> _TASK OBJECTIVE_
Check every line below for the string "agent". Copy the ones that have it.

>>>>>

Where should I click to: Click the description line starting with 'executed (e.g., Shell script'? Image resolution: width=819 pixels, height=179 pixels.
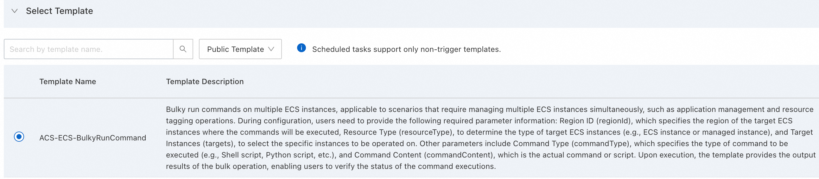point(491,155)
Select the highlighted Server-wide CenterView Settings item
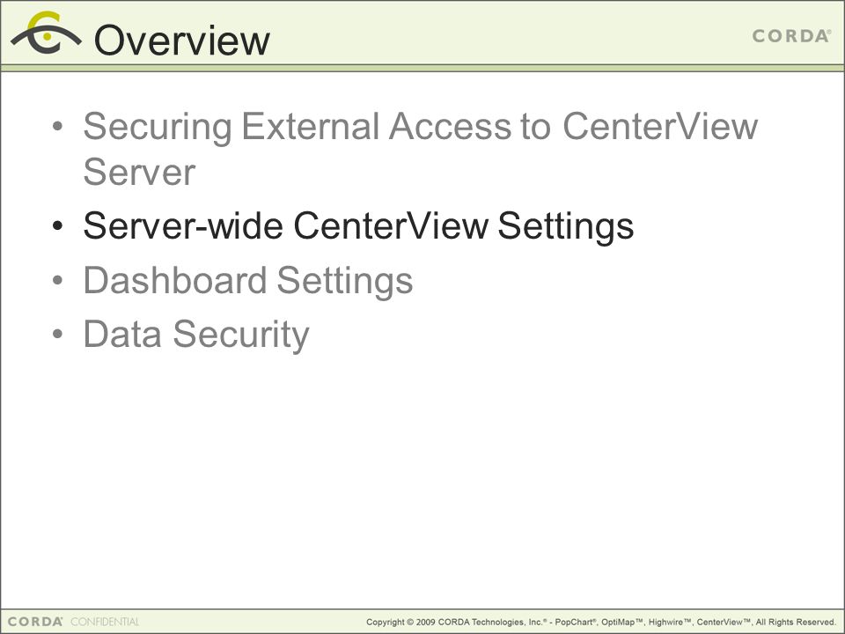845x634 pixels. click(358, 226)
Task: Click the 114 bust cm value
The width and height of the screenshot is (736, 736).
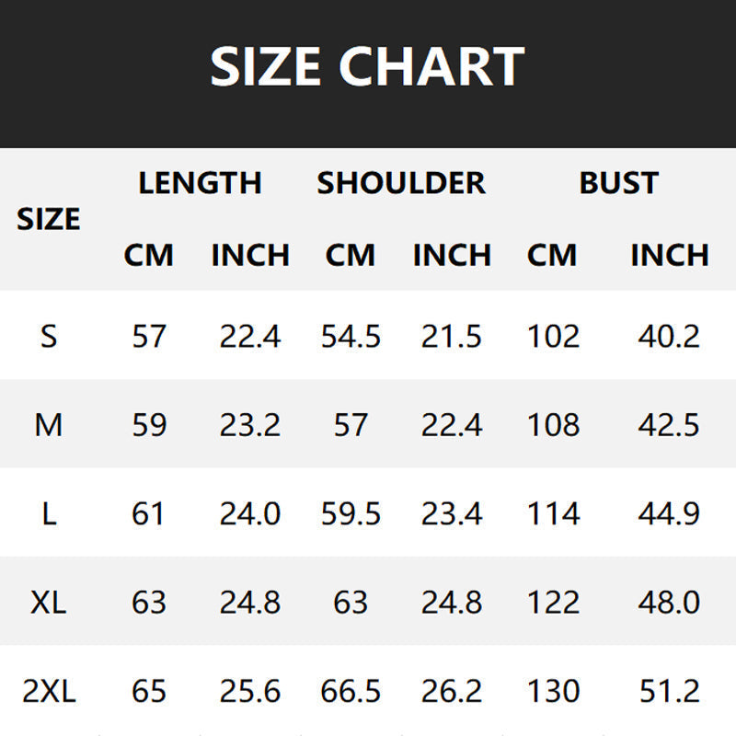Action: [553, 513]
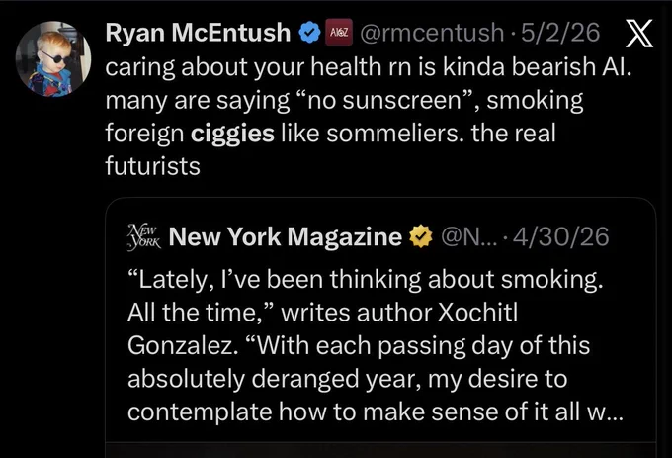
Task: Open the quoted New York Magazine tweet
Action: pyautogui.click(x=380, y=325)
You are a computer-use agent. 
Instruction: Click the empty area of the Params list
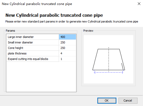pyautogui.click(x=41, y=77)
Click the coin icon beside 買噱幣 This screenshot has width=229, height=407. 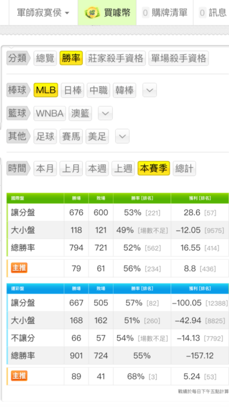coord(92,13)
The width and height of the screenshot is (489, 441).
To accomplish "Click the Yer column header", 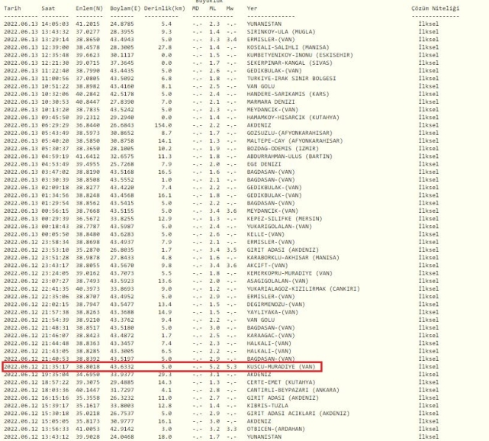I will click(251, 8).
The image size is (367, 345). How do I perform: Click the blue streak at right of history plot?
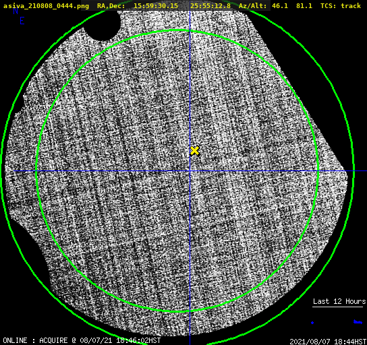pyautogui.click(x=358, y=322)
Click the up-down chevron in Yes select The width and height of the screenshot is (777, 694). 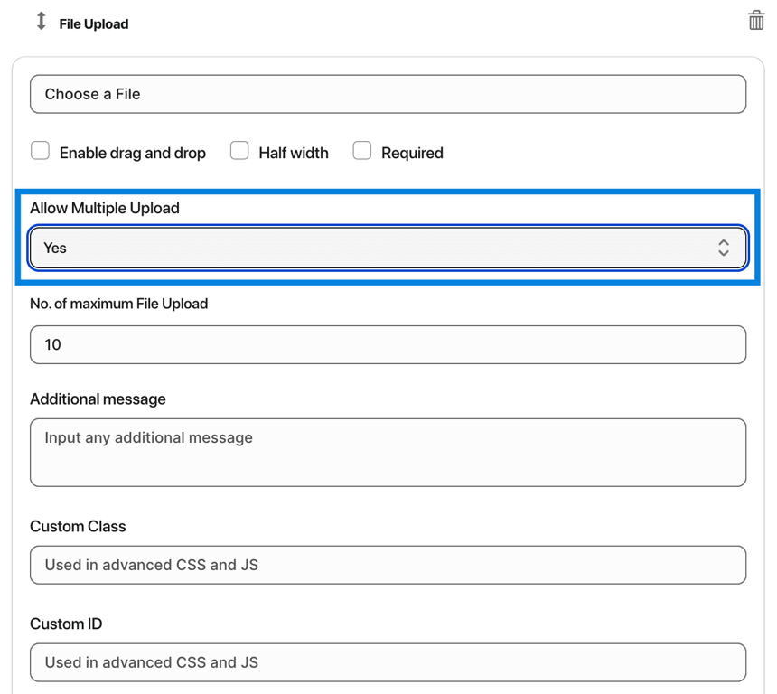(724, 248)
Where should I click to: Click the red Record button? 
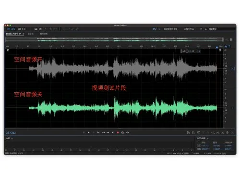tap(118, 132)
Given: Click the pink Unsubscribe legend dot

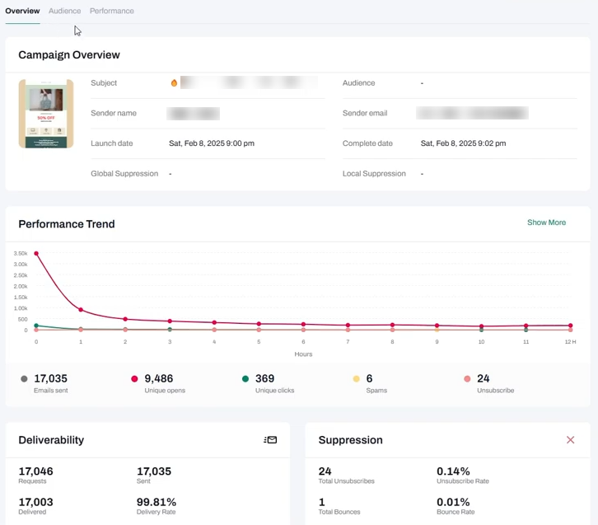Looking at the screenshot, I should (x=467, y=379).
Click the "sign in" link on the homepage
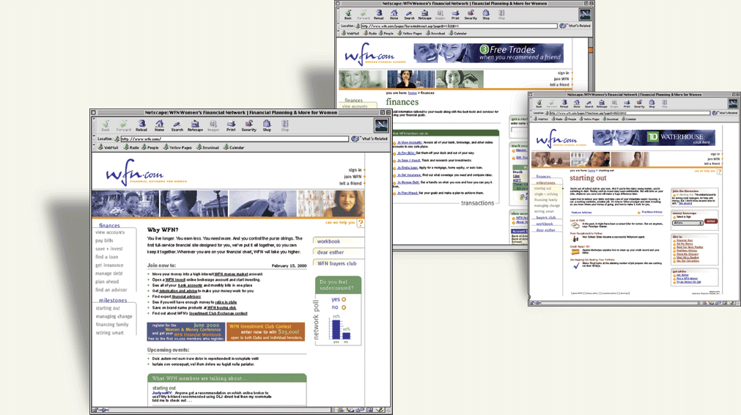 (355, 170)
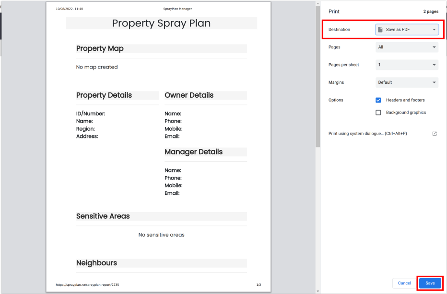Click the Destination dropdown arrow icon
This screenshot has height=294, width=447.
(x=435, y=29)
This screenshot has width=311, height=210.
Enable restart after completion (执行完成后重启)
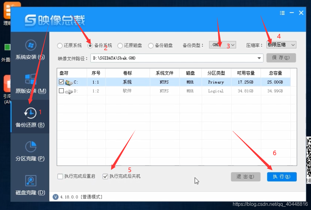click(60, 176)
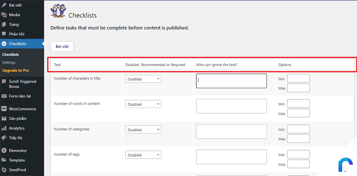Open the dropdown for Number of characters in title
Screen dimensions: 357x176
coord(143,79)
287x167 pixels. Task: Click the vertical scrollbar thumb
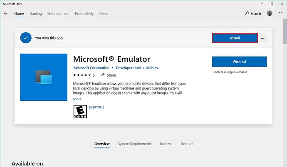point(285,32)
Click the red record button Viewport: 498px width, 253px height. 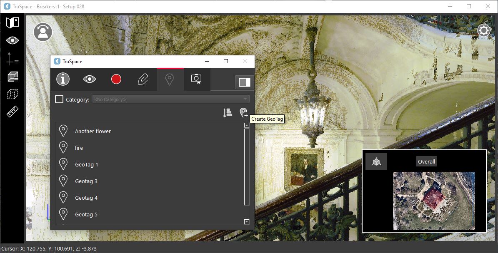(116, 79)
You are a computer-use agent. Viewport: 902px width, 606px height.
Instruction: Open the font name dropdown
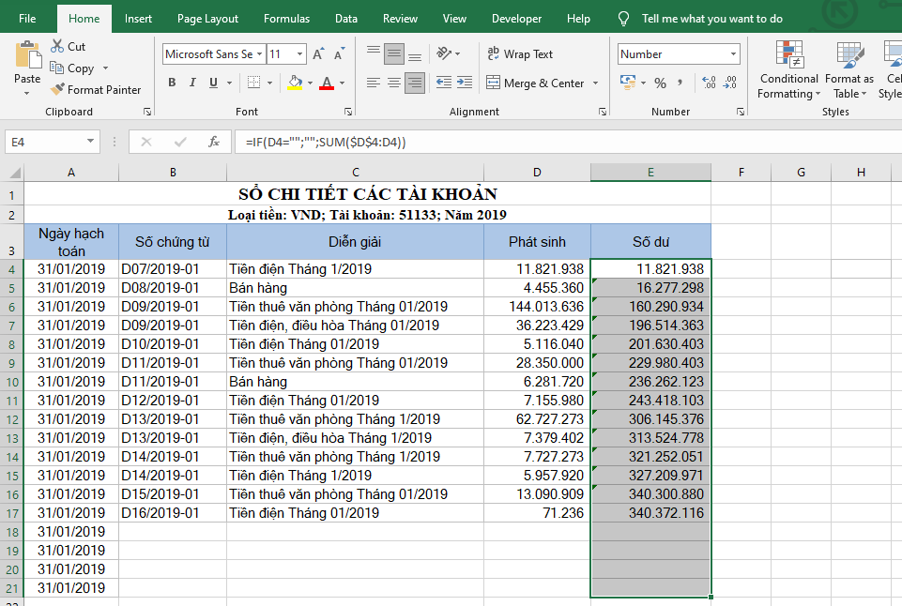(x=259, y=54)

<<<<<

> _RESULT OF THE EXERCISE_
You are a computer-use agent. 
You are a computer-use agent. Viewport: 902px width, 606px height.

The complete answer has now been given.